• _Instruções da tarefa_:
Segundo o texto selecionado, Paulo Duque é segundo suplente de qual político?

• _Texto selecionado_:
####################

Há ainda outra evidência de que, com o objetivo inconfessável de manter regalias sem ter de se explicar ao patrão - o cidadão -, os senadores se deixam humilhar publicamente pelo presidente. É a presença do sr. Paulo Duque (PMDB-RJ) na presidência do Conselho de Ética do Senado exatamente no momento crucial em que será julgado o destino do sobrenome da crise que se abate sobre a instituição: Sarney. O leitor atento haverá de perceber que o sr. acima usado não é uma abreviatura de senador, mas de senhor mesmo. Pois Duque não foi eleito para o Senado, mas é o segundo suplente do Sérgio Cabral Filho, que, diplomado governador, foi substituído pelo primeiro suplente, Régis Fichtner, que deu lugar ao ex-deputado estadual ao assumir a chefia da Casa Civil do Estado do Rio.
Mostrando não ser Duque por nobreza, mas por submissão aos caprichos reais, ele se tornou presidente do Conselho de Ética mercê dos serviços prestados na sessão em que presidiu a eleição da mesa da comissão parlamentar de inquérito (CPI) da Petrobrás - e não por mérito, mas por antiguidade. Fiel vassalo, o nobre parlamentar mandou às favas a lógica elementar ao impedir que o candidato da oposição à presidência da CPI, Álvaro Dias (PSDB-PR), se apresentasse aos eleitores antes de disputar o pleito, que já sabia perdido. O perdedor que se apresentasse depois da eleição, determinou. E isso lhe valeu o patrocínio do líder do PMDB, Renan Calheiros (AL), que preteriu Antônio Carlos Valadares (PSB-SE), candidato tido como "natural" apresentado por Mercadante (mais uma vez humilhado e de novo silenciado), para comandar o julgamento de Sarney.
No uso gozoso de sua súbita notoriedade, Duque definiu-se em poucas, mas significativas palavras, que resumem a filosofia dos donos do poder: "Sou chaguista mesmo. O meu estilo é atender ao povo. Atendo muito. Minha preocupação principal não é com grandes cargos na Petrobrás, é o feijão com arroz: cuidar da bica d?água, de internar quem precisa, de nomeação de gari. Dou valor a isso." Além de ter diagnosticado a natureza do regime do salário-família e explicado o êxito do pacto de Lula com as oligarquias de antanho, de que na oposição o PT fingia ser carrasco, ele assumiu com orgulho a herança do cabedal político de Chagas Freitas e exumou um ícone do convívio do Estado com a burla da lei para pô-lo a serviço de Lula, Renan, Sarney, Severino, Collor e outros figurões do atual (e novelho) regime.

####################

• _Dados do exercício_:

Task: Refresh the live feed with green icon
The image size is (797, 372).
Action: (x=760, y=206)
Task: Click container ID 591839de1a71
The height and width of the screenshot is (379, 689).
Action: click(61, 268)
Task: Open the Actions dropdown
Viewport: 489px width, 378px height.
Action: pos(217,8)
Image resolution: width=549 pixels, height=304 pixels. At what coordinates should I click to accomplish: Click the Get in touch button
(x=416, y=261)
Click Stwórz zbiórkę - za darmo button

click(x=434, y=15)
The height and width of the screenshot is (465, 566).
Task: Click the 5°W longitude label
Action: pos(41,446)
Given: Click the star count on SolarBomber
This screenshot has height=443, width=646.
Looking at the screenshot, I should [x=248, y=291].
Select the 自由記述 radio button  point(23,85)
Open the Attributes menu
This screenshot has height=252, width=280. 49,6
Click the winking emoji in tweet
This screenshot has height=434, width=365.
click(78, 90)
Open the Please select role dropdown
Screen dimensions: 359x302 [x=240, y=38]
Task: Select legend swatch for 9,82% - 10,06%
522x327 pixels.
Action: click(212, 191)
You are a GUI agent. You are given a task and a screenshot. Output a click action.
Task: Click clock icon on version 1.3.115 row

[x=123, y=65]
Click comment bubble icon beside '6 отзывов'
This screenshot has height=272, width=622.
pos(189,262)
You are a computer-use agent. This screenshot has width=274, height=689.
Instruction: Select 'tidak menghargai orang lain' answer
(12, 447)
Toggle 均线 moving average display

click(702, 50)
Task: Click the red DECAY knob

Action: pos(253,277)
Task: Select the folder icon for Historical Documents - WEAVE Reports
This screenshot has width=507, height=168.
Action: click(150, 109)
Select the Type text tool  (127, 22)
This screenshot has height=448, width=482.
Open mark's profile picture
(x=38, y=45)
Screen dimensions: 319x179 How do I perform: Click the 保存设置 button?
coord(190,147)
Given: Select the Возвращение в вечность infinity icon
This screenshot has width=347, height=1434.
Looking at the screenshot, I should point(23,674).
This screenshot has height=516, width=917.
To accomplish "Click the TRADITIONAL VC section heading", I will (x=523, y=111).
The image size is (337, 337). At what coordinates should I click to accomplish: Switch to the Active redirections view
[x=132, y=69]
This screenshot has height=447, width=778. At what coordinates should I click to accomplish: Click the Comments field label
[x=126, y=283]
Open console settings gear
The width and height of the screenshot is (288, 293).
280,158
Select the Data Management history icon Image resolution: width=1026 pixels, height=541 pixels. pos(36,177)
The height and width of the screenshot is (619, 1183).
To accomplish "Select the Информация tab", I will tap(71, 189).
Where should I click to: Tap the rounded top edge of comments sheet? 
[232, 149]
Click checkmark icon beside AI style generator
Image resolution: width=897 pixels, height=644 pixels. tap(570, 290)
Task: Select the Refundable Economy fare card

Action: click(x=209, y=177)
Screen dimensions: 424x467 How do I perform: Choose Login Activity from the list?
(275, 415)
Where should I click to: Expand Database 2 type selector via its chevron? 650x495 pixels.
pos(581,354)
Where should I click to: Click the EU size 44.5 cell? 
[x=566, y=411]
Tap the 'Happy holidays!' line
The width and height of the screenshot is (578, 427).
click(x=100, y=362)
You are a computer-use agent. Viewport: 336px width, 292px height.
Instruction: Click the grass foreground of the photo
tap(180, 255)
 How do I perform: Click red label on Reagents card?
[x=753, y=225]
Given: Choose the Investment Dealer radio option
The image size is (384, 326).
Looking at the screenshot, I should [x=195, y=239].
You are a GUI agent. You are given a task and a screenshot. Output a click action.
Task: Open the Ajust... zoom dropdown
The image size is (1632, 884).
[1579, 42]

####################

• _Resposta do exercício_:
De Sérgio Cabral Filho.